The Sperling/Merkel/Nassif/Kassis list had one copy of Windfall in the sideboard to pair with their Summoners but no team fully merged their chocolate and peanut butter here. If the Czech list of Izzet Epiphany becomes stock, a heavy focus on Windfall and Summoner together will cement a Mono-Green matchup already improved by the choice of Windfall over more conventional but clunky alternatives like Memory Deluge.

Galvanic Iteration

The crucial realization with Unexpected Windfall is that it also excels in mirrors, which are first and foremost about getting ahead on mana to let you pick and win stack battles at a time of your choice. End-step Galvanic Iteration into Windfall gives you four new cards and four mana in Treasures (while hedging against counters that trade well with Windfall) to set up flashback Iteration into Alrund’s Epiphany far earlier than would be possible normally. Windfall’s burst of speed against aggro and ability to cash in cards also makes it easier to maindeck mirror aces like Test of Talents and lets you cycle through dead removal and bounce spells in those mirrors.


Goldspan Dragon

Yuta Takahashi’s comeback story was only matched by his trusty steed’s. Goldspan Dragon was poised to define Standard post-rotation until one natural perch in Gruul Aggro was pushed out of the format and its former home in Izzet Dragons discarded these midrange elements to become a combo-control deck fully focused on Alrund’s Epiphany. 
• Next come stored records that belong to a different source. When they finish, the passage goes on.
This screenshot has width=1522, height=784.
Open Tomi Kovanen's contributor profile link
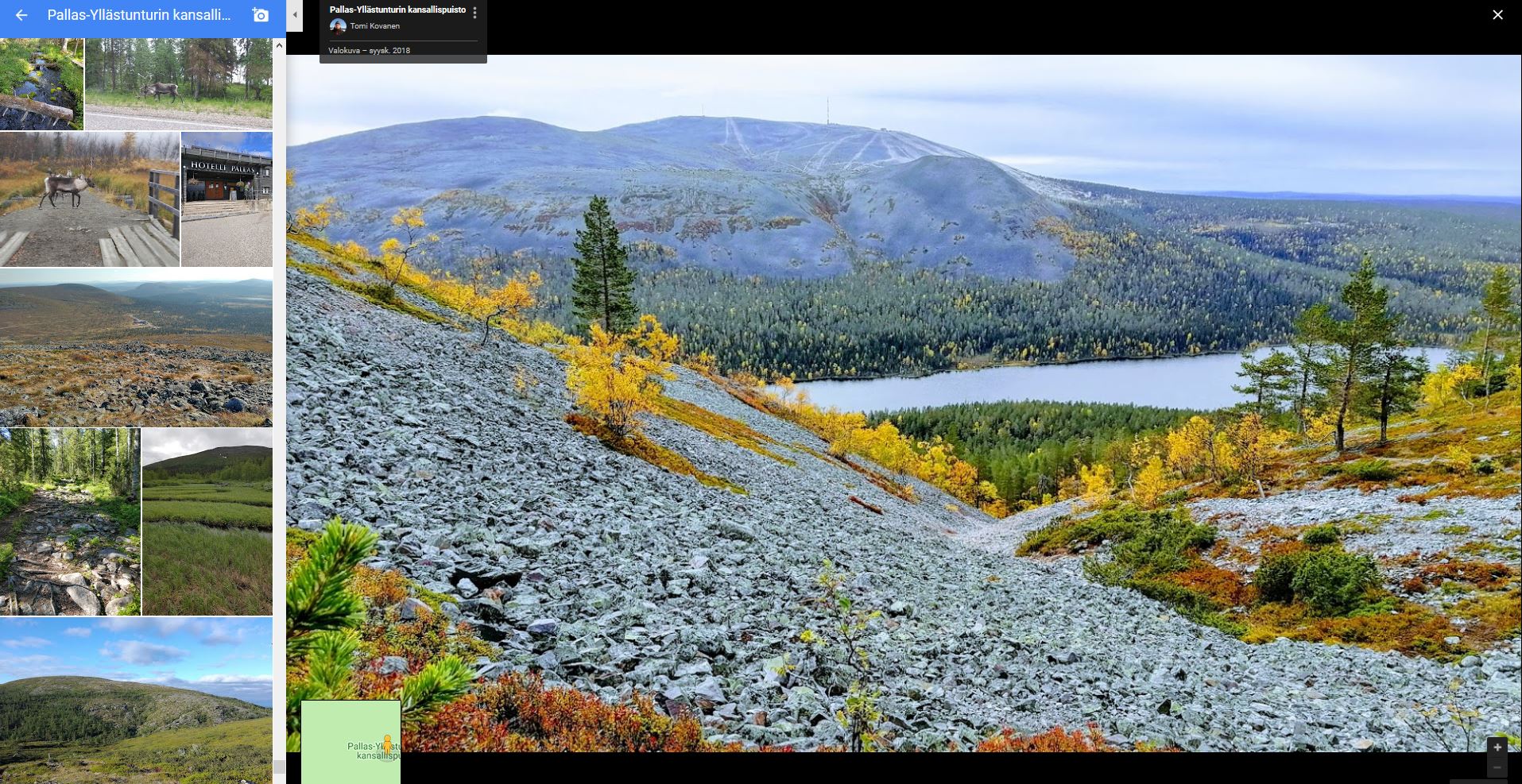pyautogui.click(x=374, y=26)
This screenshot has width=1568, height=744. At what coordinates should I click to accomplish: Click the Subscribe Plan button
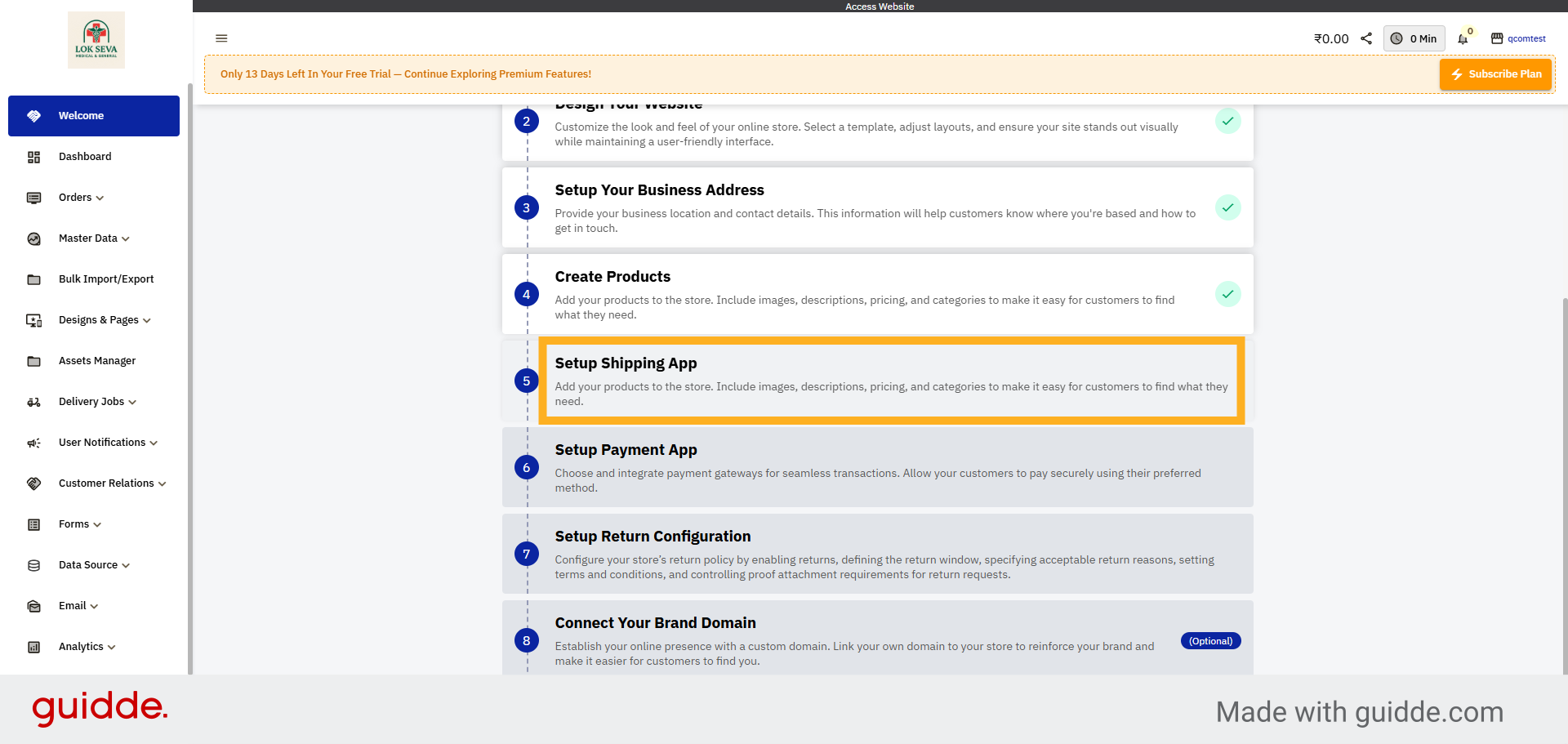1495,74
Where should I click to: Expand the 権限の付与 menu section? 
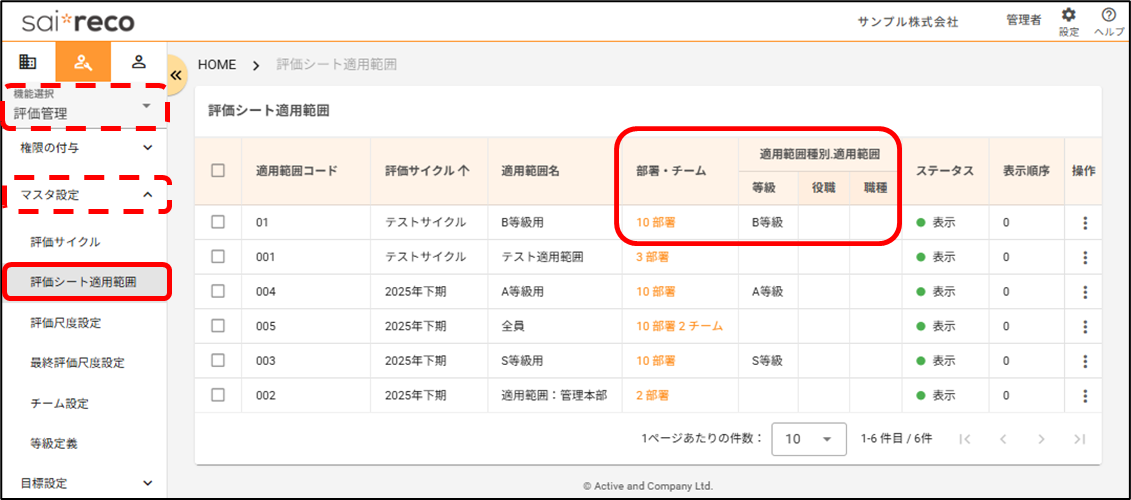[x=84, y=148]
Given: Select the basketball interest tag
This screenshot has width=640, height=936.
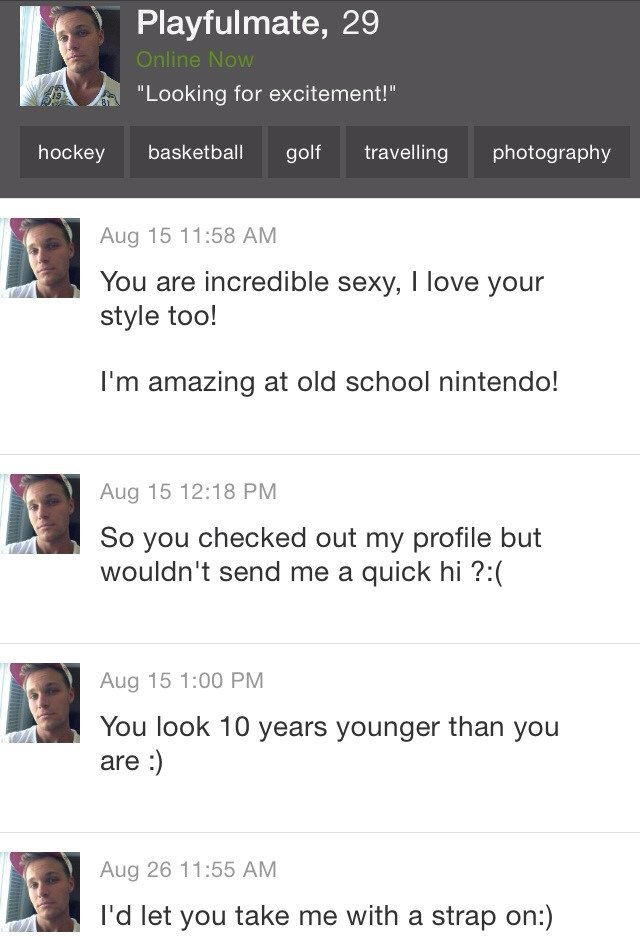Looking at the screenshot, I should (x=195, y=152).
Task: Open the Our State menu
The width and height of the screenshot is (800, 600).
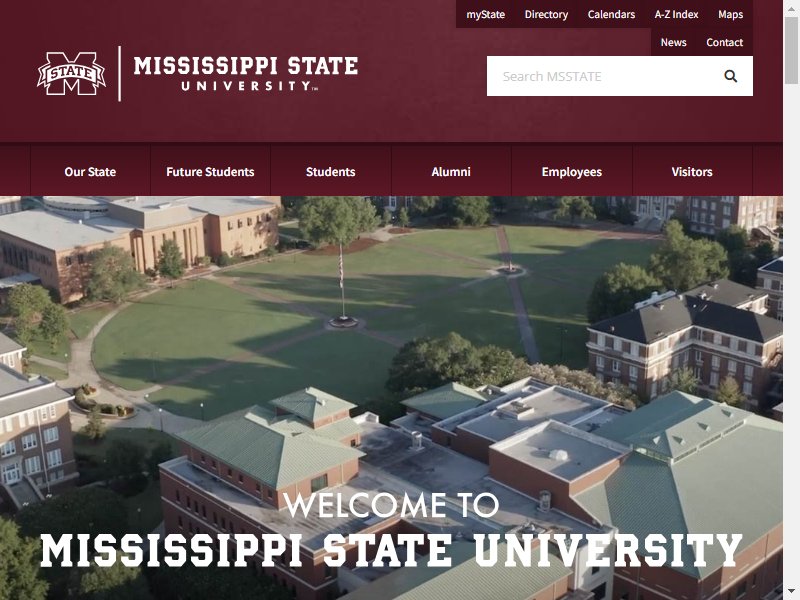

Ignoring this conventional wisdom, Takahashi managed an astonishing 11-0 clean sweep of the Standard rounds with an Izzet Dragons list that could have come from Week 1 of this format, yet with the careful tuning that is a signature of the flexible blue decks he has used to make a name for himself across every format from Standard to Vintage. The split of one Dissipate and one Saw It Coming can be a sign that someone is ‘just trying new things’ — or that they have tried everything and know exactly what they want. Takahashi has earned the benefit of the doubt there a dozen times over. 

Goldspan Dragon’s story doesn’t end there. The finals featured the full eight copies with the other four in an inspired list from runner-up Jean-Emmanuel Depraz:


This Temur list is another throwback that isn’t far removed from the very first winning decklist of this Standard format:

Once you swap out mopey removal for counters to fight the Epiphany menace, you have most of what Depraz took to yet another stellar finish. The Jaspera Sentinel + Magda, Brazen Outlaw shell that powered Gruul Aggro in the last format and the first days of this one was pushed aside by Mono-Green Aggro, which had a better formula against other green midrange decks with the best removal spell in Blizzard Brawl and cleaner mana. Depraz recognized that the blue interaction was necessary to fight the next generation of Epiphany decks and that the Gruul base was the way to support it, with Sentinel and Magda each conveniently offering additional blue sources. Prosperous Innkeeper on top of these may seem excessive, but this package gives you the speed you need to beat other creature decks as well as letting you develop threats while holding up interaction against Izzet Epiphany.

Reckless Stormseeker Fading Hope

When the Izzet decks are more interested in bouncing your creatures than killing them, there’s a much bigger premium on haste threats and you have to turn to red for those. Reckless Stormseeker can be that threat itself, turns any other creature into one, and forces Izzet to commit mana on its own turn to stop Stormseeker upgrading into a cheaper Reality Smasher. Likewise, Goldspan Dragon threatens a fast burst of damage while holding up blue spells and giving you a resource back if it does get bounced.

Dragon's Fire Moonveil Regent

Once you embrace Goldspan Dragon, you might expect others to reach the same conclusion. The best instant-speed removal against Goldspan Dragon that doesn’t have big blindspots elsewhere is Dragon’s Fire, which encourages you to play even more four-power Dragons like Moonveil Regent for this upgrade. Four damage for two mana is the perfect rate against the main creature deck in Mono-Green Aggro❄ and this mix of cheap removal and large flyers is a strong recipe there. Depraz beat Sam Pardee three (!) times on Sunday to clinch his spot in the Top 4.